Global News: Do you think this stunt will help the price of Astro Manufacturing stock?

Dan Randolph [grinning]: You must be a stockholder. Yes, if we’re successful I think Astro’s price should climb considerably. But that’s just my guess. I’m in enough trouble with the IAA; I wouldn’t want the GEC’s regulators on my back, too.

Global News: How many people are on the ship with you? Could you introduce them?

Leaning back in his reclining chair as he watched the interview, Martin Humphries felt whipsawed by emotions. Try as he might to remain calm, he seethed inwardly with cold fury at Dan Randolph and Amanda Cunningham. Yet when Amanda appeared on the wallscreen, sitting at the ship’s control panel alongside Pancho Lane, looking properly businesslike in her flight coveralls and her hair pinned up, his anger melted in the light from her eyes. How could you? He silently asked Amanda. I offered you everything and you turned your back on me. How could you?
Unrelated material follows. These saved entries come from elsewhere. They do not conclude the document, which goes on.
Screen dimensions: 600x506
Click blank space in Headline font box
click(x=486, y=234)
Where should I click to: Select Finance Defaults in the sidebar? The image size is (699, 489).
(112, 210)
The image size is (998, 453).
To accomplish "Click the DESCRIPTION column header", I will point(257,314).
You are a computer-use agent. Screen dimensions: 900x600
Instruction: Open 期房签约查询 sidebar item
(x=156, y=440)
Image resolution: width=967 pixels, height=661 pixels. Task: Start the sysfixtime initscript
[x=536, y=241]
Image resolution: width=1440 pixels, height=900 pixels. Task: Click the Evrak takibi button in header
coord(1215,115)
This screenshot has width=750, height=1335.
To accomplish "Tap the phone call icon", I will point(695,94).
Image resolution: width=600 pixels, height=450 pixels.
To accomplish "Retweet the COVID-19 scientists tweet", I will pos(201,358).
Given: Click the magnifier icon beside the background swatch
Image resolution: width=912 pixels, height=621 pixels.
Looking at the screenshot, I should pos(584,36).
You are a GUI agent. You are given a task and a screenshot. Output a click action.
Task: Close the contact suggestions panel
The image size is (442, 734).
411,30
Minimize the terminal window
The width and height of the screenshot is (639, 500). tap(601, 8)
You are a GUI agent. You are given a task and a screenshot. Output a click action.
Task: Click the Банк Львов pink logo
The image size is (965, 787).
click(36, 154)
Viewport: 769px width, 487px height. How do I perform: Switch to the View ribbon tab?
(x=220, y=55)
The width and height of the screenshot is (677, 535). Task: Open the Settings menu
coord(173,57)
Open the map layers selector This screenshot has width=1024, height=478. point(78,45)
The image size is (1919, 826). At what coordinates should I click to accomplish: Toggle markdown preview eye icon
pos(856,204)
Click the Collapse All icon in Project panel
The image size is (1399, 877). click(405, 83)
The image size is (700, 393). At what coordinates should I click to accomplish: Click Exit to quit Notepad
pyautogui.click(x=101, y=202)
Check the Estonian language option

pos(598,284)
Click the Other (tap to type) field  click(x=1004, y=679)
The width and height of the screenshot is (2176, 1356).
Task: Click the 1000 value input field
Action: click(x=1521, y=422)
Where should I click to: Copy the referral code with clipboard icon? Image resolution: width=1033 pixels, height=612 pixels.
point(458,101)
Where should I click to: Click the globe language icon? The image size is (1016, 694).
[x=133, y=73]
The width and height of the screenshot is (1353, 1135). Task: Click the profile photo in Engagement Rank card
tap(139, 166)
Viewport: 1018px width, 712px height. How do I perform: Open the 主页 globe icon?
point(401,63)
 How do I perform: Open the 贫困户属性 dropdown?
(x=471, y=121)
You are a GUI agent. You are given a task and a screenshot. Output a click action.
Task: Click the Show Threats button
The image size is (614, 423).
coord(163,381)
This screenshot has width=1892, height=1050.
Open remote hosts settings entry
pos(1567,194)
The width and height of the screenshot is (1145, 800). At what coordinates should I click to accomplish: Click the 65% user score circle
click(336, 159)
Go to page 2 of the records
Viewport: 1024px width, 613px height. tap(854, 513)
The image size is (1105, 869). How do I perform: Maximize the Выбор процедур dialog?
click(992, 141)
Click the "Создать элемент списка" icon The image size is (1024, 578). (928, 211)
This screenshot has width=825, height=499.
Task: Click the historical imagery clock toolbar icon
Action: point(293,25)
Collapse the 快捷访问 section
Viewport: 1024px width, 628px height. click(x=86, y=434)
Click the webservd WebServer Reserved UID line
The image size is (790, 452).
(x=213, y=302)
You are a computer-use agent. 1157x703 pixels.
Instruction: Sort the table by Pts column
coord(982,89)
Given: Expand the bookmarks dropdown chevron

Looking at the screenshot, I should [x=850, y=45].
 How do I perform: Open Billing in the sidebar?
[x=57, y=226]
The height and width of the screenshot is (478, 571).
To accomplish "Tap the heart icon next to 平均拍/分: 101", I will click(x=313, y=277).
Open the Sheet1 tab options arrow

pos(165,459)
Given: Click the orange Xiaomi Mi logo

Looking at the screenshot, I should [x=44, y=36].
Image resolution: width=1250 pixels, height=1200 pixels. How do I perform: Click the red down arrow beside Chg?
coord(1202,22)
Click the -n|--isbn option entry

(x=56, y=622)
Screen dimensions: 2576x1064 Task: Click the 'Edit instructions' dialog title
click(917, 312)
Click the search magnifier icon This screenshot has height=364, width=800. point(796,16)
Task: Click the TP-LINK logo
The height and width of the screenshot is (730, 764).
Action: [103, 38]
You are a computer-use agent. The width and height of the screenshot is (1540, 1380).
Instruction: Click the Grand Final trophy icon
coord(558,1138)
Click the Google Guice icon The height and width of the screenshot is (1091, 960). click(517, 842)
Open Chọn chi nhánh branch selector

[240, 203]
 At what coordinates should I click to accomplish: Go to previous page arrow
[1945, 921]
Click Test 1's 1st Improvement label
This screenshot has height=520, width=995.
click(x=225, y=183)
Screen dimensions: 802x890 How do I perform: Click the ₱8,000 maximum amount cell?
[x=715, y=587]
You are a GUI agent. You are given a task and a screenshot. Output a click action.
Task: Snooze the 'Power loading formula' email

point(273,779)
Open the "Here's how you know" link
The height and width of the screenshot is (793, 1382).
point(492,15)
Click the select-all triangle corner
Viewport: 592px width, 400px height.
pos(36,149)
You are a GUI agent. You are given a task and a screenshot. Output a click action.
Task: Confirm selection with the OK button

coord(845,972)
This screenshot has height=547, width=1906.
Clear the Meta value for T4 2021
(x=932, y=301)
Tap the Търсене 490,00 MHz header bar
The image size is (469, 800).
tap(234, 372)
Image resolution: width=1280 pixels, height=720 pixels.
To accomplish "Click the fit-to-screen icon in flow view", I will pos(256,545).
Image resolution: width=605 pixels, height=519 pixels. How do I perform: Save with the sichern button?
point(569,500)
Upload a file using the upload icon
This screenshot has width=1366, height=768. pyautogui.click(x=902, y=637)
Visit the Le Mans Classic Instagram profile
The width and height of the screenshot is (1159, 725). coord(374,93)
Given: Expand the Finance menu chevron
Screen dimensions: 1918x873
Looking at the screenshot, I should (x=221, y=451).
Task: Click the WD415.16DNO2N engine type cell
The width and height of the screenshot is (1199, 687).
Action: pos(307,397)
After hardly a minute of seeing her on-screen he abruptly snapped the broadcast off. The wallscreen went blank.

It’s over and done with, he told himself as he called up his appointments calendar on his desk screen. Put it behind you. Grimly he searched for the date of the next quarterly meeting of Astro Manufacturing’s board of directors. He marked the date in red. Randolph will be dead by then. I’ll be able to pick his bones and snap up Astro for a song. They’ll all be dead by then. Her too.

Furious at the way his hands trembled, Humphries called up his most reliable dating service and began scrolling through the videos of the women who were available and ready to please him.

None of them were as desirable as Amanda, he realized. But he began making his choices anyway.